Oh, you knew her, too.

Can I get you something? A cup of tea?

I'm afraid the coffee's not up to much here.

I don't drink tea.


I brought you some flowers.

I thought they might do to brighten up your room.

I went to your room, but you weren't there.

Well, no, I'm here.

So you've made a new friend.

Oh, that's just Aubrey.

The funny thing is I knew him years and years ago.

He used to work in the store, the hardware store where my grandpa used to shop.

He and I were always kidding around, but he never could get up the nerve to ask me out.

Until the very last weekend, he took me to a ball game.

But my grandpa showed up to drive us home.

I was up visiting for the summer.

Visiting my grandparents.

They lived in a cottage on a lake.

Fiona, I know where your grandparents lived.

It's where we lived. We live.


I'd better go back.

He thinks he can't play without me sitting there.

It's silly. I hardly know the game anymore.

I'm afraid you'll have to excuse me.

Will you be through soon?

We should be.
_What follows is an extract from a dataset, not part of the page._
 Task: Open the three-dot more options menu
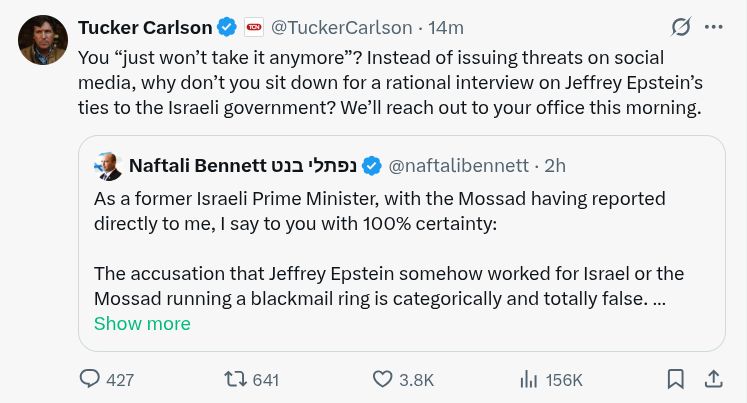pyautogui.click(x=714, y=27)
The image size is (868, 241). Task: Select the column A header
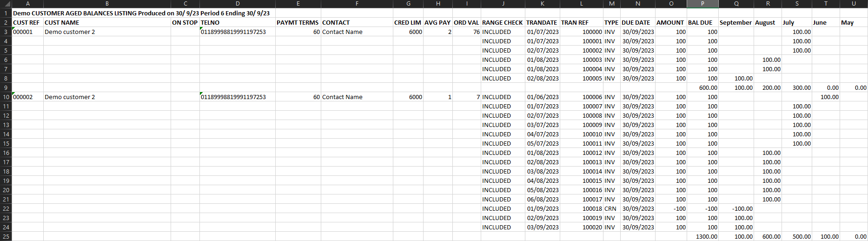(x=27, y=4)
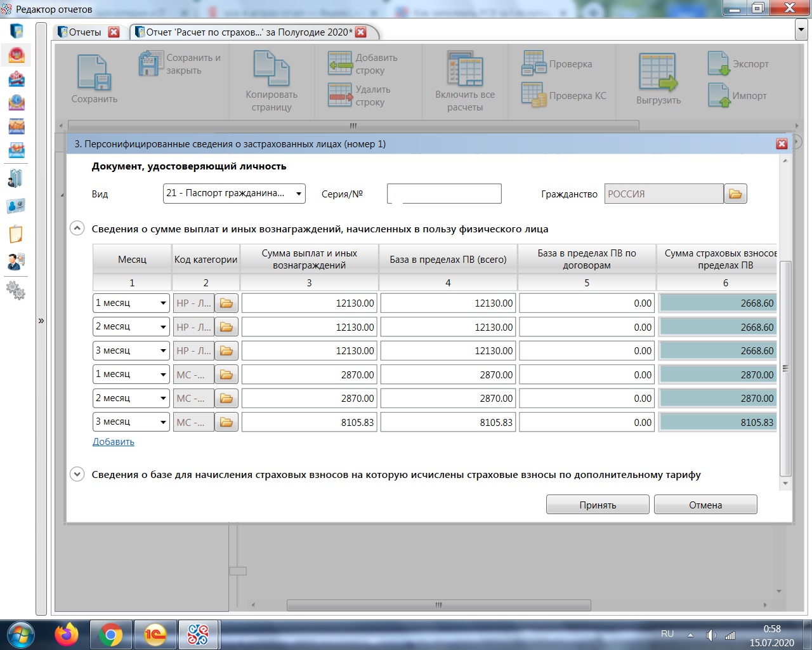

I mean, it depends.

If you asked that grim-looking lady over there nicely, she'll get you a cup of tea.

No, I'm fine. I can leave you, then?

You can entertain yourself? Must all seem strange to you.

But you'll be surprised how soon you get used to it.
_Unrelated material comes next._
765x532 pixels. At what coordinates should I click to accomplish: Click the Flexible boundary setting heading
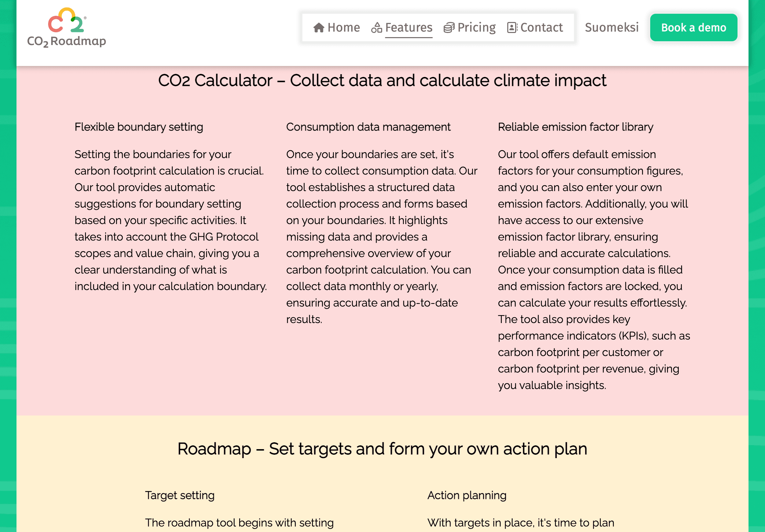[139, 127]
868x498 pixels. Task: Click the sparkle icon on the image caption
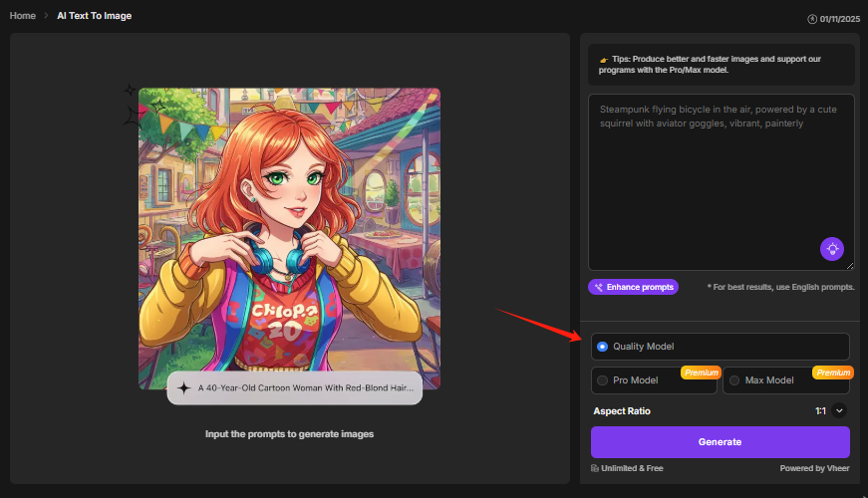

You'll get to know who everybody is, except that some of them are pretty well off in the clouds, you know?

Hmm. Can't expect them all to get to know who you are.

Hey, I've been thinking of dying my hair. What do you think?
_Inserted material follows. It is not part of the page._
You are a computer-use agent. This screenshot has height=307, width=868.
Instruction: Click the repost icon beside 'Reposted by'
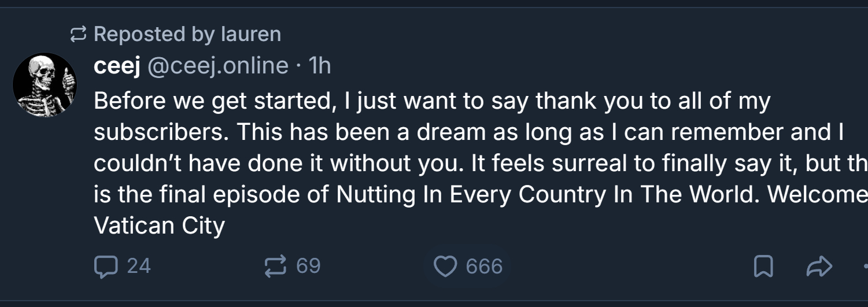click(77, 35)
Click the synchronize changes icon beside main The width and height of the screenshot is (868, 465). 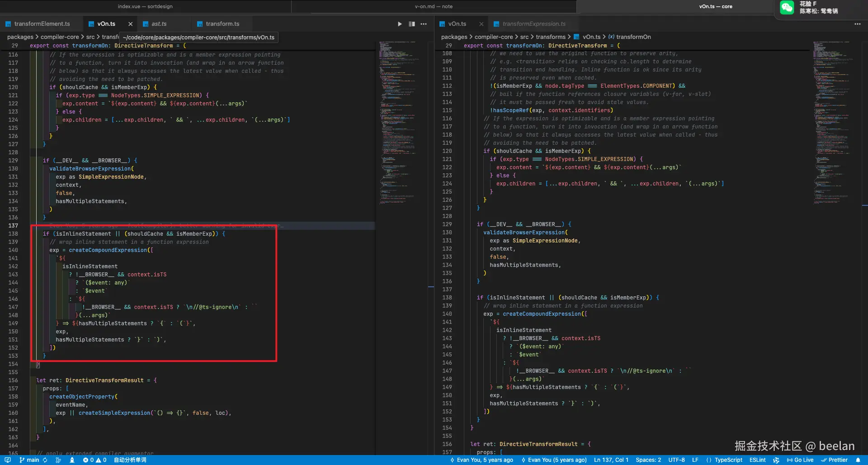(x=45, y=460)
Do you think I'd look good with red hair?

You caught her at sort of a bad moment, involved in a game.

She isn't even playing.

Well, but her friend's playing, Aubrey.

Now, who is Aubrey?

That's who he is, Aubrey.

You know, they get these attachments.

That kind of takes over for a while.

Best buddy kind of thing.

Sort of a phase.

Does she even know who I am?

No, she might not.

Not today, and then, tomorrow you never know.

Things change back and forth all the time.

You'll see the way it is once you get used to coming here.

You'll learn not to take it so personal.

Learn to take it day by day.

[inaudible dialogue]

Oh, I'm sorry.

I'll have to go and fix that now.

[Man, TV] Here's Yung Menenikenaha, desperately clinging to his one-stroke lead.

Here's the swing.

It doesn't look good.

Looks like he's pushed it out to the right.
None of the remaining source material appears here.